Pour Cécile Alduy, sémiologue et professeure de littérature et de civilisation française à l’université Stanford (États-Unis), il n’y a pas de doute : «C’est une composante essentielle du nazisme et du fascisme, que de transformer la langue».
Cette spécialiste de l’extrême droite et autrice de l’essai La langue de Zemmour (Seuil, 2022) explique : «Mussolini, lui aussi, avait cette volonté de contrôler les discours, de les réduire à un discours hégémonique. Il avait une phrase gravée ou imprimée sur beaucoup de supports différents, qui était “Le Duce [le surnom du leader fasciste, NDLR] a toujours raison”». Et peu importe la réalité des faits.

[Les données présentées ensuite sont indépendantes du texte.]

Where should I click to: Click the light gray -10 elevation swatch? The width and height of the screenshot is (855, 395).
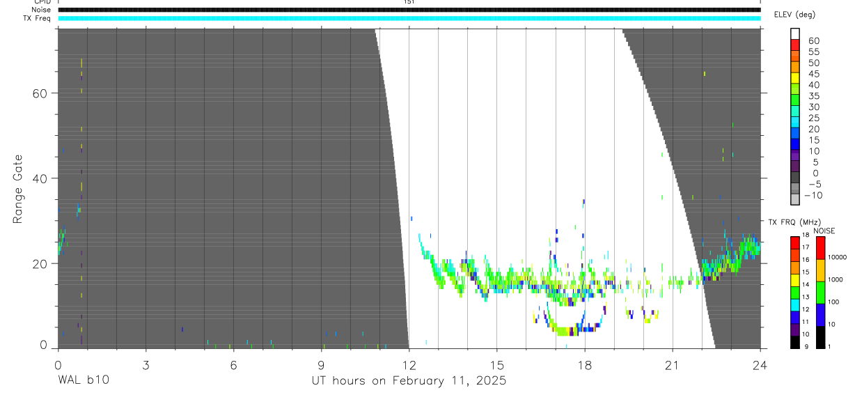(x=795, y=200)
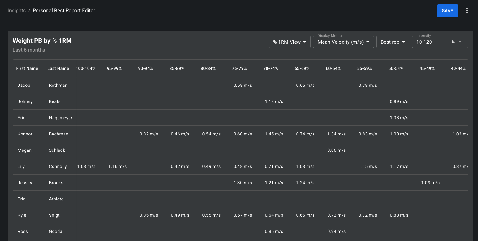Select Konnor Bachman's 1.45 m/s cell

click(274, 134)
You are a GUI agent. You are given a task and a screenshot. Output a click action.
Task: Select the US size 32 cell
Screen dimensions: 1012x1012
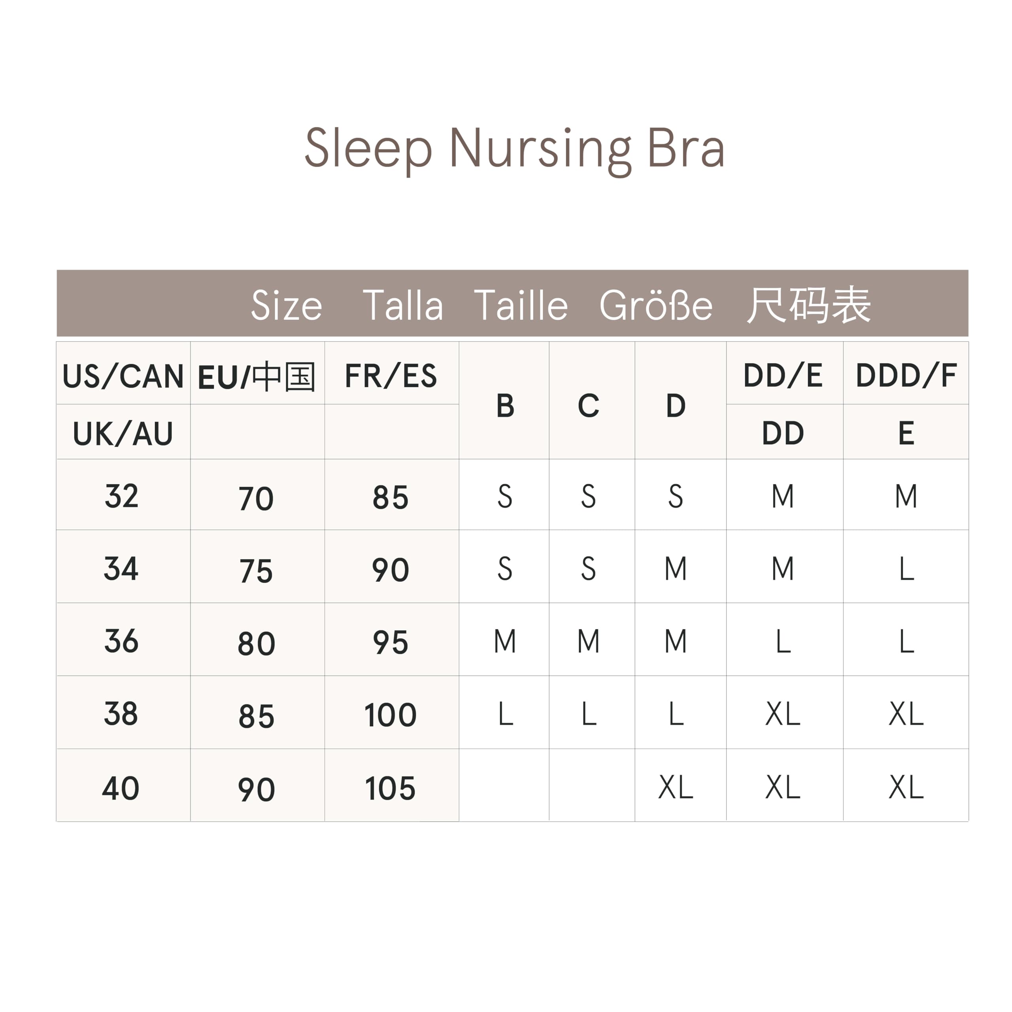click(122, 496)
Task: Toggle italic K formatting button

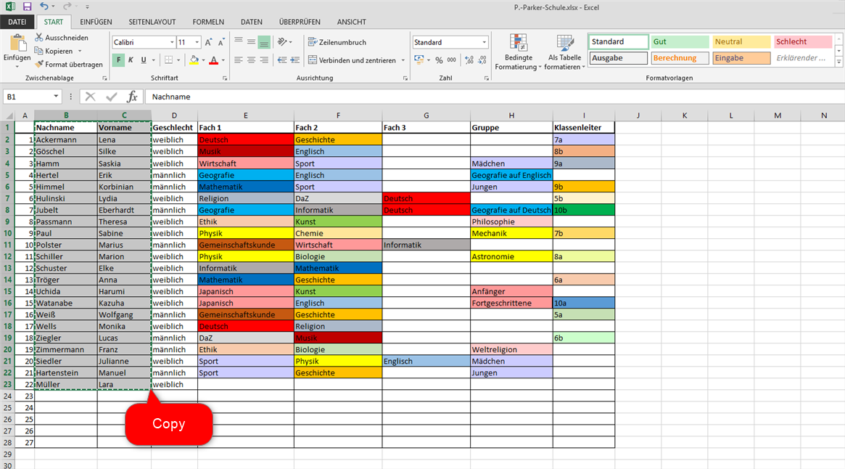Action: pyautogui.click(x=131, y=60)
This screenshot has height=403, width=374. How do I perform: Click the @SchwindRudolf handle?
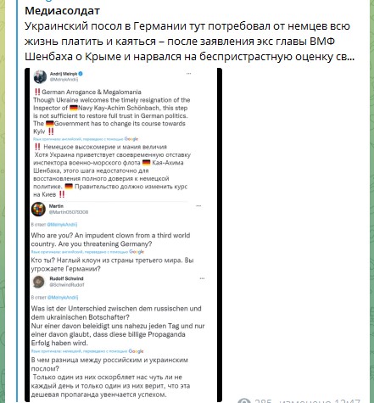coord(67,285)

Pour Cécile Alduy, en supprimant les mots qui permettent de penser ce qui dysfonctionne dans la société américaine (racisme, changement climatique, LGBT, etc.), Donald Trump fait sienne une pratique nazie décrite dans le livre La langue du troisième Reich (1947), écrit par Victor Klemperer : «philologue juif et donc interdit d’être à l’université, il note dans ses carnets la manière dont le régime nazi déforme et progressivement détruit la langue allemande pour imposer une autre langue fondée sur les hyperboles […], sur l’exagération et la violence.»
«Cette simplification à l’extrême, cette réduction, poursuit la chercheuse, elle empêche de penser tout simplement. Parce que c’est avec le langage qu’on pense et plus le langage est pauvre, plus il est réduit à des simplismes, à des manichéismes, moins on peut réfléchir avec nuance, avec complexité».
Une destruction de la langue qui menace la démocratie américaine, mais pas seulement : «Trump n’est qu’un exemple exacerbé d’un processus qui se déroule aussi en France, où l’on trouve de nombreux exemples à l’extrême droite mais pas seulement. Il est très, très urgent aujourd’hui de s’interroger sur la destruction du langage.»